FRAGMENTO PARA LEER:
****
Mientras tanto, lo que en otros contextos sería una operación de socorro, en Gaza se convierte en espectáculo caótico y desesperado. Rushdi Abualouf, corresponsal de la BBC, describió los lanzamientos aéreos de paquetes en el noroeste del enclave como “una situación muy caótica, con personas desesperadas peleándose entre sí para conseguir comida”. Miles acudieron a la zona de Zikim como último recurso. Imágenes tomadas el 22 de julio muestran multitudes desbordadas, exhaustas, peleando por sobrevivir. Es el colapso total del orden humano más elemental.

Algunos gobiernos occidentales, como Reino Unido, intentan maquillar la escena con promesas. Keir Starmer, primer ministro británico, declaró que su gobierno está “comprometiendo todo lo que esté a su alcance” para enviar ayuda aérea. Pero ¿de qué sirve lanzar cajas desde el cielo a una población hambrienta, desesperada y sitiada, mientras se apoya política y militarmente al régimen que provoca esa misma hambruna?

Aun así, la mayoría de los gobiernos, incluidos los de este litoral, optan tozudamente por el silencio. La República Dominicana, con su historia de luchas por la dignidad y su vocación solidaria, no ha emitido ni una palabra, ni una condena formal, ni una moción diplomática para contribuir a frenar este genocidio por hambre y balas. ¿Qué nos detiene? ¿Miedo? ¿Complicidades no declaradas? ¿Una tibieza diplomática que pesa más que la vida de miles?
****
DATOS:
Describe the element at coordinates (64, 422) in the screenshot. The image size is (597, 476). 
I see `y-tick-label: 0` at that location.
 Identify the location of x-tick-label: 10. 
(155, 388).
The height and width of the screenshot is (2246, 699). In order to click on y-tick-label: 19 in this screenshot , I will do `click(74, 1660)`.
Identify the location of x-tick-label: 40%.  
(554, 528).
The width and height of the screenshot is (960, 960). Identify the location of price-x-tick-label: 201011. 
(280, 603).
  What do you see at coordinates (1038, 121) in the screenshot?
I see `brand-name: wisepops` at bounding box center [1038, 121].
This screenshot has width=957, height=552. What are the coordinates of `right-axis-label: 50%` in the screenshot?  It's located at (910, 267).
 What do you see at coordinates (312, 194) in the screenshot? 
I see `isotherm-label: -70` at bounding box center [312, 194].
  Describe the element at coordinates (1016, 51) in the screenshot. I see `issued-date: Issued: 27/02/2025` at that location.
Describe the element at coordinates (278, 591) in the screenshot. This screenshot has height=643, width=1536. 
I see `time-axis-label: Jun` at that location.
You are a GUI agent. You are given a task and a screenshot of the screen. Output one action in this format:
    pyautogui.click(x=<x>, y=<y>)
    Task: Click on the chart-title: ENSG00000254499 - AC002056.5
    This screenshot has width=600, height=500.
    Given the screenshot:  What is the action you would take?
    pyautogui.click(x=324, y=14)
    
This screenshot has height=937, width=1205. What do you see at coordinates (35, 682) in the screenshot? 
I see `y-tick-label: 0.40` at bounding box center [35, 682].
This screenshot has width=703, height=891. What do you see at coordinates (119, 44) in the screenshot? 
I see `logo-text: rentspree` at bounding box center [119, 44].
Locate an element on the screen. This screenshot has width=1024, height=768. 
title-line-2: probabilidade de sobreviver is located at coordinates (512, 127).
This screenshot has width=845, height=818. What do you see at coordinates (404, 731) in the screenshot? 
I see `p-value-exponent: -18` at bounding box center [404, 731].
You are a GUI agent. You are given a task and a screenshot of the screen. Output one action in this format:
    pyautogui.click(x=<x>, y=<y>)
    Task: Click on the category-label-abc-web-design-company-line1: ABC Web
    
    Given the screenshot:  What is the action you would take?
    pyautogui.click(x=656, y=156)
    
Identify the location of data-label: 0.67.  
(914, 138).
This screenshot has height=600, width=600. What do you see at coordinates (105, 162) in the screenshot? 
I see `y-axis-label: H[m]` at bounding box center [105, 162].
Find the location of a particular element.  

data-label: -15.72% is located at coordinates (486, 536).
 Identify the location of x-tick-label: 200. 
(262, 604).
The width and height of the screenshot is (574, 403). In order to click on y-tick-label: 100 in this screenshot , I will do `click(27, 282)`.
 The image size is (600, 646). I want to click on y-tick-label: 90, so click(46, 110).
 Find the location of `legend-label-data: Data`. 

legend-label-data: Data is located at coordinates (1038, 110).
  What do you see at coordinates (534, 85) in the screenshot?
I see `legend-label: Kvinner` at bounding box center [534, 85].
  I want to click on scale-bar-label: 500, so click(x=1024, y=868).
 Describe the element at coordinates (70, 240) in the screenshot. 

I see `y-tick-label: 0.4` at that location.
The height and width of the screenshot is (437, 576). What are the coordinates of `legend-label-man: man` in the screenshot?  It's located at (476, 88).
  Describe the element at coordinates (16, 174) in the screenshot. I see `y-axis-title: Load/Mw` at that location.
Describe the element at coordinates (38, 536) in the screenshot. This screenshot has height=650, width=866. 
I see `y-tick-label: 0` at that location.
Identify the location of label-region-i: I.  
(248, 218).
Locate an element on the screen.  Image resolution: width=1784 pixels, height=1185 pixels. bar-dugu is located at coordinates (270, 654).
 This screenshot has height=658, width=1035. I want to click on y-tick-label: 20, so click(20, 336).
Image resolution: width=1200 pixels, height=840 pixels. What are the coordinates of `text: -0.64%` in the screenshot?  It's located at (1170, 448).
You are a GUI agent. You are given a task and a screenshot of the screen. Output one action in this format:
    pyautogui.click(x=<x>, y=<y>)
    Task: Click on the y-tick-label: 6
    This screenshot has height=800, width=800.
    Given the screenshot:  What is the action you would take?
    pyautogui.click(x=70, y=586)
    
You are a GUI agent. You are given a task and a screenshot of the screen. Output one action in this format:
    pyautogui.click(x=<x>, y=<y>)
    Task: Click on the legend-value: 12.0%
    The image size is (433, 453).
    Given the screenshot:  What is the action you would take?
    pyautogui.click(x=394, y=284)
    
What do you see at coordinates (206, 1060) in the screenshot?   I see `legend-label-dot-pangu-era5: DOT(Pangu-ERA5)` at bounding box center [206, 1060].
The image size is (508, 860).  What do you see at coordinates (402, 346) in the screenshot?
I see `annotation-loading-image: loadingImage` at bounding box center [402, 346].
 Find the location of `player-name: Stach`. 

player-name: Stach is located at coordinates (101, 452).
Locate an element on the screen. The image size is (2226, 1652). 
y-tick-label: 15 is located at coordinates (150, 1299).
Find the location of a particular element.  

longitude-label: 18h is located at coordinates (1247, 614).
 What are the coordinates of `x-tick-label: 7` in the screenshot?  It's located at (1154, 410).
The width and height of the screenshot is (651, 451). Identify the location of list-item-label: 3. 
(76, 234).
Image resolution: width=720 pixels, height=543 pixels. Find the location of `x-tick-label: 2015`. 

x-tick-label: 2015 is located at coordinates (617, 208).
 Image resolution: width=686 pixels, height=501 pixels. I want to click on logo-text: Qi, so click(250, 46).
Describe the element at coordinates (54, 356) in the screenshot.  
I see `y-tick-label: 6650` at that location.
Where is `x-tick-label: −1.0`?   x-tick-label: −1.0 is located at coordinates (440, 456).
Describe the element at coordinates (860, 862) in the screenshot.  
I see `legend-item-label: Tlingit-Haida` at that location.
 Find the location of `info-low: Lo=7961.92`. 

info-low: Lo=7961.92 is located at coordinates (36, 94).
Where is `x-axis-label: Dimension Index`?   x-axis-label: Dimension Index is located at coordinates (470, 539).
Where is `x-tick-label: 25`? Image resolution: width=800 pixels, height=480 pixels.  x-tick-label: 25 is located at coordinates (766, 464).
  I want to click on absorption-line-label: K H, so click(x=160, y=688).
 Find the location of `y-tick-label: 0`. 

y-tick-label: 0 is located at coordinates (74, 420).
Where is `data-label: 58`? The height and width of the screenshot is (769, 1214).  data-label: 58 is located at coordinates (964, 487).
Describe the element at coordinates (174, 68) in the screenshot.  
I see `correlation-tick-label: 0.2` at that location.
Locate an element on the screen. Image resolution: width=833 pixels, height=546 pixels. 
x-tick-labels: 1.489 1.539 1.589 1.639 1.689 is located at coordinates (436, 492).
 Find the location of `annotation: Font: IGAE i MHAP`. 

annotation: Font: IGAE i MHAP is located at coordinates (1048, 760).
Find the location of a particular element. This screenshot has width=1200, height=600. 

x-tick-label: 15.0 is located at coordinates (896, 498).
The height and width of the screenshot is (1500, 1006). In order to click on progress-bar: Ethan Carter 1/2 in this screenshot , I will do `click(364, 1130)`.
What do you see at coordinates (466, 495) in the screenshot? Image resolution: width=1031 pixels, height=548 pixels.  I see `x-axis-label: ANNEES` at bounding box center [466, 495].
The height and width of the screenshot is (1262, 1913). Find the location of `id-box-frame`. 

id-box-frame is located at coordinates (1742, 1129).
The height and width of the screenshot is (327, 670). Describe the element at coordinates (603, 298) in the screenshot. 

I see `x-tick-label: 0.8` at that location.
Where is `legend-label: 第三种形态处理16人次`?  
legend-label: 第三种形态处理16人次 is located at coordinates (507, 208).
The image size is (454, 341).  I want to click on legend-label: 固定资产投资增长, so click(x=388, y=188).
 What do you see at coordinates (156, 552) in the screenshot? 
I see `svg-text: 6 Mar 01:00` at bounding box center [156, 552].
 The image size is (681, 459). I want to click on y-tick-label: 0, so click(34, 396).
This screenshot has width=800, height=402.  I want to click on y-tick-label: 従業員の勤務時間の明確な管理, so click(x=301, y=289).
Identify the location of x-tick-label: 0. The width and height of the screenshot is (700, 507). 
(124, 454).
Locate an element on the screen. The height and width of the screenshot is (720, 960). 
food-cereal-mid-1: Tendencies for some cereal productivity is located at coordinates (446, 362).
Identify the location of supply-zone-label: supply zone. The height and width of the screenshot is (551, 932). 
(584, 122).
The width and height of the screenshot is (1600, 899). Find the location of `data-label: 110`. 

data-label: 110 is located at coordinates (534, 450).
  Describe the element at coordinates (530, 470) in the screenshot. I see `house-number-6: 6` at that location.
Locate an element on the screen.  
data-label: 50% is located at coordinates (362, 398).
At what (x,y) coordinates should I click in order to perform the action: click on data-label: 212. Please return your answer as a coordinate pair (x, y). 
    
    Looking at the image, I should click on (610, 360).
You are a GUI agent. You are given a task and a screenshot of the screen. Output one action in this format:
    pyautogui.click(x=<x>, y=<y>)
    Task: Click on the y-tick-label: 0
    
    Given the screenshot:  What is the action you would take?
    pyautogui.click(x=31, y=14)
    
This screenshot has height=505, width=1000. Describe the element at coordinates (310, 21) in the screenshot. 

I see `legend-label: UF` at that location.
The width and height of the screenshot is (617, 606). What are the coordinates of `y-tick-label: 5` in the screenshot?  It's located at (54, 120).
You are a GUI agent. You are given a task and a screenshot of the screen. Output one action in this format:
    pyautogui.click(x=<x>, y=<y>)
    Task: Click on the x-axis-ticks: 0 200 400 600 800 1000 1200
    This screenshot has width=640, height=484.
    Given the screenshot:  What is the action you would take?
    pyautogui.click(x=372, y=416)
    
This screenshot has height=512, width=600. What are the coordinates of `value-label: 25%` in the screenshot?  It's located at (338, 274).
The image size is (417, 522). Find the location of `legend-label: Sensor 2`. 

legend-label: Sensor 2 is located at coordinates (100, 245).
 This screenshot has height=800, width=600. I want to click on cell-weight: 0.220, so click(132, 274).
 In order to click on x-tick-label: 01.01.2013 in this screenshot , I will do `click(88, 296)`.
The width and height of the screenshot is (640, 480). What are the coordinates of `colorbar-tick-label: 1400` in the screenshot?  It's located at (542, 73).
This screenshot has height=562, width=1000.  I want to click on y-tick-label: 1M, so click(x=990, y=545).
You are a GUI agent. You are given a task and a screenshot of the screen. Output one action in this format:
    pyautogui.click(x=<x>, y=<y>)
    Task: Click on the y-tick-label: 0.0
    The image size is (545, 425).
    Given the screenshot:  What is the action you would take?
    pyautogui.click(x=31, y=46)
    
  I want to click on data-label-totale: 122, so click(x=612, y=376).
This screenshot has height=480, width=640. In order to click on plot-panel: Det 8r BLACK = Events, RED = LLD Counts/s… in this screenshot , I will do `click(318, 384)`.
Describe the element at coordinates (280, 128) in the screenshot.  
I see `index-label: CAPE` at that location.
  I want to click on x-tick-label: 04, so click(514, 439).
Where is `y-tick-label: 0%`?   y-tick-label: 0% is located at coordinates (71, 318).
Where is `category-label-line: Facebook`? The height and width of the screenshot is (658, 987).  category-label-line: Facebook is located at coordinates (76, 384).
****
PREGUNTAS:
A. Según el texto sobre Gaza, ¿qué cosas no ha emitido la República Dominicana? Enuméralas todas.
B. Prosigue el texto sobre Gaza a partir de su última oración.
Los registros no hacen falta para resolver nada.

RESULTADOS:
A. Ni una palabra, ni una condena formal, ni una moción diplomática.

B.
No hay justificación posible. La complejidad del conflicto no exime a nadie de levantar la voz ante la deshumanización absoluta. Callar es consentir. Quien no actúa ante esta barbarie pierde el derecho a proclamarse defensor de los derechos humanos. No basta con lanzar discursos bonitos en foros internacionales si, cuando la barbarie golpea la puerta del presente, elegimos mirar hacia otro lado.

Las excusas se multiplican en un vano intento de lavar conciencias – que no es prudente tomar partido, que es un conflicto ancestral, que la neutralidad es la postura más sensata, que el pueblo elegido goza de patente divina. Pero no existe postura neutral ante el crimen sistemático de condenar al hambre a niños, mujeres y ancianos. No se trata de autodefensa, sino de exterminio planificado. Lo más indignante es que quienes hoy alzan el muro del silencio serán mañana los primeros en pregonar paz, convivencia y civilización, como si su mutismo no hubiese abonado el mismo terreno donde florece la barbarie.

Resulta paradójico convertir el lanzamiento aéreo de cajas de comida en un espectáculo tecnológico, cuando al mismo tiempo se dispara contra quienes solo buscan espigar un pedazo de pan. La propia ONU ha advertido que esos gestos son costosos, ineficaces e incluso peligrosos, pues más que aliviar el sufrimiento, alimentan un circo de la asistencia que diluye la responsabilidad y perpetúa la matanza. Es intolerable reducir la ayuda humanitaria a un montaje mediático que sirve para lavar culpas mientras se mantiene el régimen del terror.

A veces el crimen más atroz no necesita tanques ni bombas. Basta con un puñado de órdenes superiores miserables que cierren fronteras, corten el suministro de agua y electricidad, impidan el paso de medicamentos y ralenticen la llegada de alimentos. El hambre se convierte entonces en verdugo silencioso, imparable. Así se lleva a cabo hoy el exterminio en Gaza. Es en este acto de barbarie donde se revela la verdadera estatura moral de las naciones: su grandeza o, en su defecto, la miseria de sus principios.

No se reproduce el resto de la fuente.